With just 2 wins between the three clubs, one of which came in a direct clash between ONGC and Air India, the triumvirate prop up the bottom of the table.

What has led to the trio being left in such a sorry state?

To start with, none of them are known for being a stable club. Almost every season they see a massive change in squad, with the best performers of the past season usually leaving for greener pastures, as evidenced by the departures of Manandeep Singh, Sandesh Gadkari, Royston D'souza and Cavin Lobo amongst others to relatively “bigger” clubs over the summer.

With many of the players signed on just a one year deal on minimal terms, any of these footballers who have a good season, move elsewhere. This means that the clubs have to yet again start from scratch, relying on unproven talent to take them through the season, a gambit which has largely failed this season.

Top players generally leave Mumbai based clubs for greener pastures elsewhere...

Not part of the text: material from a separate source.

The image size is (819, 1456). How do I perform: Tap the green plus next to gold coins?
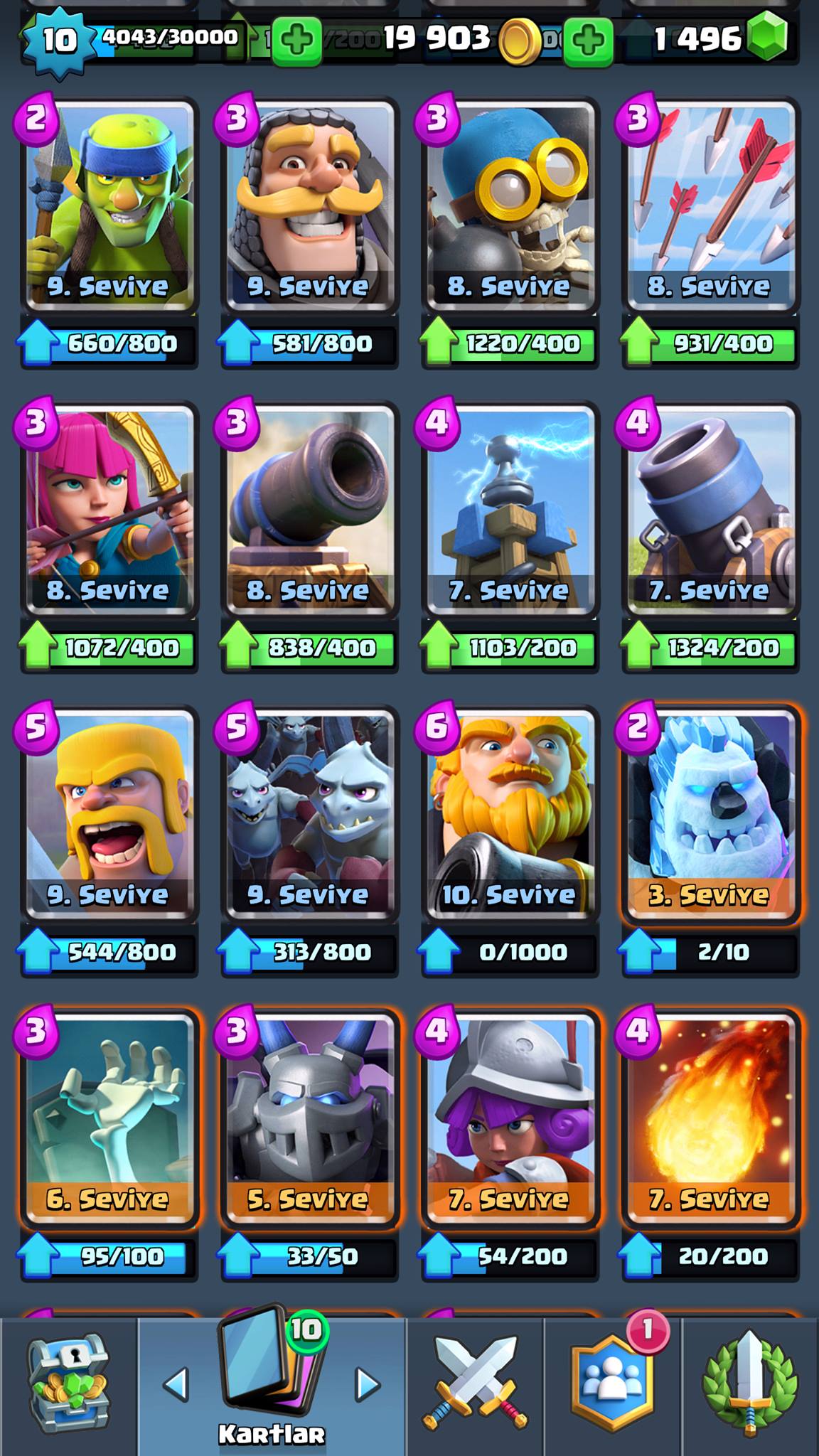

And it is not just the players, as seen at Air India, the management also keeps changing. Santosh Kashyap moved on from Air India after guiding them to a respectable finish last season, while Godfrey Pereira, who took over this summer, is now embroiled in a contract dispute with the club.

With two of the three Mumbai-based clubs, ONGC and Air India being controlled by Public Sector Unit’s, there is no real desire in the officials of these sides to improve, and they continue to function largely for the sake of it.

Mumbai FC on the other hand were launched amidst much fanfare, but the club has limped on, in the past couple of years.

While Khalid Jamil has worked wonders to keep the side in the top tier on an extremely tight budget, how long can he continue doing the same is questionable. The fact that many of their players have not yet been paid 2 months salary from last season can definitely not be good for the morale of the squad.

The owners themselves can only be blamed so much. With the teams forced to play their games in Pune, and in ONGC’s case Delhi, due to the Cooperage stadium in Mumbai being under renovation, the sides effectively play their home games as away ties in stadiums which often have more journalists than spectators!

Air India and Mumbai FC in particular, train in Mumbai and a couple of days before their home games shift base to Pune, meaning the squad is almost always on the move.

With no real fanbase anymore, they make next to no money via gate receipts, and hence take a considerable hit on their pockets as well, which further de-motivates owners from spending on the team.

The "Home" Games Of These Clubs Are Generally Played Infront Of Empty Stands...

Also the fact that their matches grab next to no eyeballs means that sponsors and enthusiasm is hard to find.

Hence such economic crunch means the squads of all three sides are bereft of any “stars” in their roster, though players like Katsumi Yusa and Haroon Amiri have shone for them. 

Left to string together a squad at the eleventh hour with either players past their best or new hopefuls who are looking to take their first steps in the professional circuit, these teams more often than not play defensively. Air India infact have not even completed their foreign quota yet, as Lamine Tamba has not yet returned to India, while an Asian slot remains vacant.

With their prime objective being to not get beaten, the ties involving these teams are generally a dull and one-sided affair, making it even more difficult for these sides to come away with any points against well organized oppositions.

And hence, with many teams splashing out on new recruits, the distance between those sides and the Mumbai-based trio has only widened, leaving the triumvirate isolated, rock bottom of the league.

While there is still plenty of football left to be played, meaning that the clubs could still mark a turnaround in their fortunes. However for that to happen, these teams will have to play out of their skin and hope they unearth a few rough diamonds to help them along on their way.

Or perhaps a return to the Cooperage sometime during the season and playing infront of their supporters might motivate the trio to move up a few gears.

Till then however, it could prove to be a very long and hard season for these three sides.